= Brief =
Give every line of the records exactly, please, from the first up to and including the one containing "Task: Decrease Maximale".

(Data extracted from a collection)

☆ ☆ ☆ ☆ ☆ ☆ ☆

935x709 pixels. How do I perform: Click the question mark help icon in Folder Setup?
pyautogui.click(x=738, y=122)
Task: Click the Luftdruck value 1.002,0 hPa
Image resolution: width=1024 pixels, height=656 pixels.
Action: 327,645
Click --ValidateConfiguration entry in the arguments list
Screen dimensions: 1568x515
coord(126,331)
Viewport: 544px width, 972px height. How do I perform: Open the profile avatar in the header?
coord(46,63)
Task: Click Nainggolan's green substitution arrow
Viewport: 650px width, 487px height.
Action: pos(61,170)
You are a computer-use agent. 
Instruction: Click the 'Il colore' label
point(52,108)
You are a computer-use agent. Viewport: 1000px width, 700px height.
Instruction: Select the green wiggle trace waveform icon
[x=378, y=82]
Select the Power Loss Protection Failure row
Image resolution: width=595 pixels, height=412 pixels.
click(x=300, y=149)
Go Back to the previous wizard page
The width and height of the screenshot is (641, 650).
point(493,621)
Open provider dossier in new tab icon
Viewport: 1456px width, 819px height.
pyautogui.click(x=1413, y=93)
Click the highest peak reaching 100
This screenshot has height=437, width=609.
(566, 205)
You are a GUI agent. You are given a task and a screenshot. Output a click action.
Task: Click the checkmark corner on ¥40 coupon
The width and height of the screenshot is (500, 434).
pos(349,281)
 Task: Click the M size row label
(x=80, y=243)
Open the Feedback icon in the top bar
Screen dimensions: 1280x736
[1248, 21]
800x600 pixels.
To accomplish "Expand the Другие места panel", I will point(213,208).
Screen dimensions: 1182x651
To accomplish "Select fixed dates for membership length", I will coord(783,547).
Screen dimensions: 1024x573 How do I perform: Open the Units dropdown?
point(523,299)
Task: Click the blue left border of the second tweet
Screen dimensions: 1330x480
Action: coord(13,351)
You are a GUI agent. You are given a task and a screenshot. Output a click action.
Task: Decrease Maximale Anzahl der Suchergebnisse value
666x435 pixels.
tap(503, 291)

☆ ☆ ☆ ☆ ☆ ☆ ☆

= Solution =
935x709 pixels. How do I perform: Click the question mark help icon in Folder Setup?
pyautogui.click(x=738, y=122)
Task: Click the Luftdruck value 1.002,0 hPa
Image resolution: width=1024 pixels, height=656 pixels.
Action: 327,645
Click --ValidateConfiguration entry in the arguments list
Screen dimensions: 1568x515
coord(126,331)
Viewport: 544px width, 972px height. How do I perform: Open the profile avatar in the header?
coord(46,63)
Task: Click Nainggolan's green substitution arrow
Viewport: 650px width, 487px height.
Action: pos(61,170)
You are a computer-use agent. 
Instruction: Click the 'Il colore' label
point(52,108)
You are a computer-use agent. Viewport: 1000px width, 700px height.
Instruction: Select the green wiggle trace waveform icon
[x=378, y=82]
Select the Power Loss Protection Failure row
Image resolution: width=595 pixels, height=412 pixels.
click(x=300, y=149)
Go Back to the previous wizard page
The width and height of the screenshot is (641, 650).
point(493,621)
Open provider dossier in new tab icon
Viewport: 1456px width, 819px height.
pyautogui.click(x=1413, y=93)
Click the highest peak reaching 100
This screenshot has height=437, width=609.
(566, 205)
You are a GUI agent. You are given a task and a screenshot. Output a click action.
Task: Click the checkmark corner on ¥40 coupon
The width and height of the screenshot is (500, 434).
pos(349,281)
 Task: Click the M size row label
(x=80, y=243)
Open the Feedback icon in the top bar
Screen dimensions: 1280x736
[1248, 21]
800x600 pixels.
To accomplish "Expand the Другие места panel", I will point(213,208).
Screen dimensions: 1182x651
To accomplish "Select fixed dates for membership length", I will coord(783,547).
Screen dimensions: 1024x573 How do I perform: Open the Units dropdown?
point(523,299)
Task: Click the blue left border of the second tweet
Screen dimensions: 1330x480
Action: coord(13,351)
You are a GUI agent. You are given a task and a screenshot. Output a click action.
Task: Decrease Maximale Anzahl der Suchergebnisse value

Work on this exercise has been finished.